This is an adapted excerpt from the May 5 episode of “The Rachel Maddow Show.”
Nine days after Donald Trump was sworn in for his second term as president, a terrible midair collision killed 67 people just outside Reagan National Airport over the Potomac River in Washington, D.C. Two days later, on Jan. 31, a medical transport plane crashed in Philadelphia. Seven people were killed and another two dozen were injured.
Two days after that, a United Airlines plane caught fire on the tarmac in Houston, where flames were seen shooting out of the wing. There were 104 passengers and five crew members who were evacuated. Three days later, on Feb. 5, a Japan Airlines plane smashed into the tail of a Delta plane on the tarmac at the Seattle-Tacoma International Airport.
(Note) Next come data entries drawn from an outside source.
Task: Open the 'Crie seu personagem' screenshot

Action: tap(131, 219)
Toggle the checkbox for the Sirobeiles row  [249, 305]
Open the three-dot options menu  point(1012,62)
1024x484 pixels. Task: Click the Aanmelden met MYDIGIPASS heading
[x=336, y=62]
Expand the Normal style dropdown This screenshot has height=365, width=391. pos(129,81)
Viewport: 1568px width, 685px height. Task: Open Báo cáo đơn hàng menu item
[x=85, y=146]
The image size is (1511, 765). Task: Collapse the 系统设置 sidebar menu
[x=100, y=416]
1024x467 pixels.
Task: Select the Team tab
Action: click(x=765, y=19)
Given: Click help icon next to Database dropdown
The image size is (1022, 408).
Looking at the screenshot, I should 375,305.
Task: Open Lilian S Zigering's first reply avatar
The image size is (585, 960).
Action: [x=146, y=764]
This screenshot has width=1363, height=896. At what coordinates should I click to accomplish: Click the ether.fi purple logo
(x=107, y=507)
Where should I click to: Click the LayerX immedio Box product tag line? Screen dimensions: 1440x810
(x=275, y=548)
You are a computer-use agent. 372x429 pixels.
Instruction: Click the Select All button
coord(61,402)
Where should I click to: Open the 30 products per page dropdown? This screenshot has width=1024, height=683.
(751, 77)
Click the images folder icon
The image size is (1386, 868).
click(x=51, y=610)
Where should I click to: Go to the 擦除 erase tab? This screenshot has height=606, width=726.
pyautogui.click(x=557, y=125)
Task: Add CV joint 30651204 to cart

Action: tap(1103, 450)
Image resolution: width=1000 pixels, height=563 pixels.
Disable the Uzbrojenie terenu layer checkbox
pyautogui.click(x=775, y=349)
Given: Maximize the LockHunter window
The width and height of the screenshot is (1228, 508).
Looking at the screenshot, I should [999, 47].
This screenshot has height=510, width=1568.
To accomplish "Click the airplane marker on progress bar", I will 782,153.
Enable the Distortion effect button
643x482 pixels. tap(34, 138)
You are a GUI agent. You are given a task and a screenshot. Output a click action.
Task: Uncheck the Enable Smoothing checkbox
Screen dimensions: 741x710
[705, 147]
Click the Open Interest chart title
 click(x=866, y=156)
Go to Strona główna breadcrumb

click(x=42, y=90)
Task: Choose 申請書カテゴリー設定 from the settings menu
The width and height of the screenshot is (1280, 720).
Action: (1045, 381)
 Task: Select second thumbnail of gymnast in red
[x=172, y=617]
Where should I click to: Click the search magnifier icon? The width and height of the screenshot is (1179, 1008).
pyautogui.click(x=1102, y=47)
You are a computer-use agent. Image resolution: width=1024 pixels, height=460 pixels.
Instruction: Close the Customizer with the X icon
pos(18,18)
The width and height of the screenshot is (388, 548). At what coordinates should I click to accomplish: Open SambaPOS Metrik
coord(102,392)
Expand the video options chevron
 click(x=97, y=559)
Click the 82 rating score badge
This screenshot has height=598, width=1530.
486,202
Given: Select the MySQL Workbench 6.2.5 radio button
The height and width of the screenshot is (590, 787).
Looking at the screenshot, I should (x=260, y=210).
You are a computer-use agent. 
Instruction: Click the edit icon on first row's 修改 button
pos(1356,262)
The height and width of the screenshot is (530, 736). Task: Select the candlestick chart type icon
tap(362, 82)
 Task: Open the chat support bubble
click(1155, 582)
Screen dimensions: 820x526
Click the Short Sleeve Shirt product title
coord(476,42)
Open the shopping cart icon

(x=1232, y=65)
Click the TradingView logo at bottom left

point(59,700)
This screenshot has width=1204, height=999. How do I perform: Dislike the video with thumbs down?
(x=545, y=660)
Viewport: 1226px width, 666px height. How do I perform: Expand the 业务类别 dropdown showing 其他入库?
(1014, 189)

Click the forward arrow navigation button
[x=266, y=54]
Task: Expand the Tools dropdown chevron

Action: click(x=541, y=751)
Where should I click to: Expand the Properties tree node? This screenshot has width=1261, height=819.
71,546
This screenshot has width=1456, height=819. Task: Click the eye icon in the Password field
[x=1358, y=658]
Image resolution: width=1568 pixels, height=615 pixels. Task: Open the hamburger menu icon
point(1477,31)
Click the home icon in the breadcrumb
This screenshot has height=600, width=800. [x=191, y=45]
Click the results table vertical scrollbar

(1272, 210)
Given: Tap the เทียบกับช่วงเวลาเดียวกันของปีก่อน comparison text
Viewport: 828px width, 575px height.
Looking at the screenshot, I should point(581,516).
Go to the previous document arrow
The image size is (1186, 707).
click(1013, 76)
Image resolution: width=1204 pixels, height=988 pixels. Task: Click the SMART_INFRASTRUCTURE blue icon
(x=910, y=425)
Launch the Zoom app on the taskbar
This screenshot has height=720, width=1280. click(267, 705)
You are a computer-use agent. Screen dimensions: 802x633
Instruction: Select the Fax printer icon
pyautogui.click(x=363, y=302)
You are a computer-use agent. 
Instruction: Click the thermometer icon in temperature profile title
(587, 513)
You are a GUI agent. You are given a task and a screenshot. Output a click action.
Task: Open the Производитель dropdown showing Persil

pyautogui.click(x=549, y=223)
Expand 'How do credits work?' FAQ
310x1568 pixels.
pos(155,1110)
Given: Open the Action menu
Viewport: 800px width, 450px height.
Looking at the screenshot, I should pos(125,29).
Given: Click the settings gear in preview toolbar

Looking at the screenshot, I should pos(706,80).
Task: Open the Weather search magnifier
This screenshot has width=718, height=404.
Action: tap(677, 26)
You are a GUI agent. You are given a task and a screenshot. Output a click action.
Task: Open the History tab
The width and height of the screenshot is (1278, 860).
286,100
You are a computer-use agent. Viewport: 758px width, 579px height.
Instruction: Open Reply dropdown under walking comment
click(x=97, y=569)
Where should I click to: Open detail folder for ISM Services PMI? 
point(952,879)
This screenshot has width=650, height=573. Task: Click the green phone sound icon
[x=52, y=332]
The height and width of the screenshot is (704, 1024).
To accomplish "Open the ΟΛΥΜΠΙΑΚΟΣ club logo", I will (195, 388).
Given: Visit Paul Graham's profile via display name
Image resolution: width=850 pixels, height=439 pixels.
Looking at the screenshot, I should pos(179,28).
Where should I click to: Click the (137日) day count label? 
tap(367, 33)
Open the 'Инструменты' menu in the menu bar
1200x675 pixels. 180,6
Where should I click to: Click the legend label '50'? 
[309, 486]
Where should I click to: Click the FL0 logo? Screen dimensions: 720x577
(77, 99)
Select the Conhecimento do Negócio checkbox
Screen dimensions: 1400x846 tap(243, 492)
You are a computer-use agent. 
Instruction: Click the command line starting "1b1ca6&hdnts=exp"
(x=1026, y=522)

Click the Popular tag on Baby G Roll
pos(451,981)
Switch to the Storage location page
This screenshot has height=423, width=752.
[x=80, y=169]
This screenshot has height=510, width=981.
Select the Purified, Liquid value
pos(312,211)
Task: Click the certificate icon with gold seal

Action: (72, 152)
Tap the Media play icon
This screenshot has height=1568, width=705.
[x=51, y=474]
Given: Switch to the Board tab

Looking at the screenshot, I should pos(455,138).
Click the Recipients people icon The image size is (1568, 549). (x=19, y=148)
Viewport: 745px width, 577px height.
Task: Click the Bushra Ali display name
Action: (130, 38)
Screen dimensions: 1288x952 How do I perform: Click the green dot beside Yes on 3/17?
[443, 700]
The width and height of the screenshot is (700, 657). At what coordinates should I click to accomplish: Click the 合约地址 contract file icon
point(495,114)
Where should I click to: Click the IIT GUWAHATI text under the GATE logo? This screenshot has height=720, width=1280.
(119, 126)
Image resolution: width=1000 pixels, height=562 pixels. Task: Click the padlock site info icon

On Feb. 7, officials recovered the wreckage of a small commercial plane that crashed in Alaska; all 10 people on board were killed. Three days after that, one person was killed when one plane smashed into another at the airport in Scottsdale, Arizona. On Feb. 15, two people were killed when a small plane crashed in Covington, Georgia. Four days after that, two people were killed when two planes collided midair at a regional airport just northwest of Tucson, Arizona.
Before the election, Trump’s top campaign donor, Elon Musk, demanded that the FAA’s then-administrator, Michael Whitaker, resign.
At this point, we weren’t even one month into Trump’s second term. But it keeps going.
On Feb. 24, a Delta flight from Atlanta was forced to turn around and have an emergency evacuation after the cabin filled with smoke. One day later, an American Airlines flight was forced to abort its landing at Reagan National Airport to avoid colliding with another plane. On March 1, a FedEx cargo plane landed at Newark Liberty International Airport with its engine on fire.
Over the next two weeks, 15 more people were killed in nine more air crashes, including one alongside a Nashville highway in which three children were killed. On March 17, a Delta flight smacked its wing into the runway while landing at LaGuardia Airport in New York.
On March 28, back again at Reagan National Airport, a Delta passenger plane preparing to take off and a military jet preparing to land both received emergency last-second instructions to divert to prevent a collision. Six days later, a flight from Key West, Florida, to Newark had to divert to Washington Dulles after a fire in the cabin.
A week later, six members of Congress were on board an American Airlines plane that clipped the wing of another American Airlines plane at Reagan National Airport. That same day, April 10, a helicopter crashed into the Hudson River in New York City, killing six people, including three kids.
Over the next 10 days, 21 more people were killed in seven more plane crashes. On April 21, the thing you never think happens in real life happened on the tarmac at the Orlando International Airport: passengers evacuated down the slides as their Delta flight caught fire.
Last week, two passenger planes were forced to abort their landings at the last minute to avoid a collision with a U.S. Army Black Hawk helicopter, once again, at Reagan National Airport in Washington.
Typically, the administrator of the Federal Aviation Administration is not a job that is supposed to turn over with every new president. It’s one of the jobs that has a five-year term because it’s not a particularly political position, but rather a technocratic job that needs stability. This time around, that wasn’t the case.
Before the election, Trump’s top campaign donor, Elon Musk, demanded that the FAA’s then-administrator, Michael Whitaker, resign. At that point, Whitaker was only about a year into his five-year term, and there had been no major U.S. plane crashes in quite some time. However, under his leadership, the FAA had issued fines of a few hundred thousand dollars against Musk’s company, SpaceX.
A few weeks later, thanks in part to Musk providing the largest political donation in the history of the United States, his candidate is elected president, and Whitaker sees the writing on the wall and resigns.
Trump did not name a replacement for Whitaker. In fact, he didn’t even name an acting administrator until after the midair collision over the Potomac.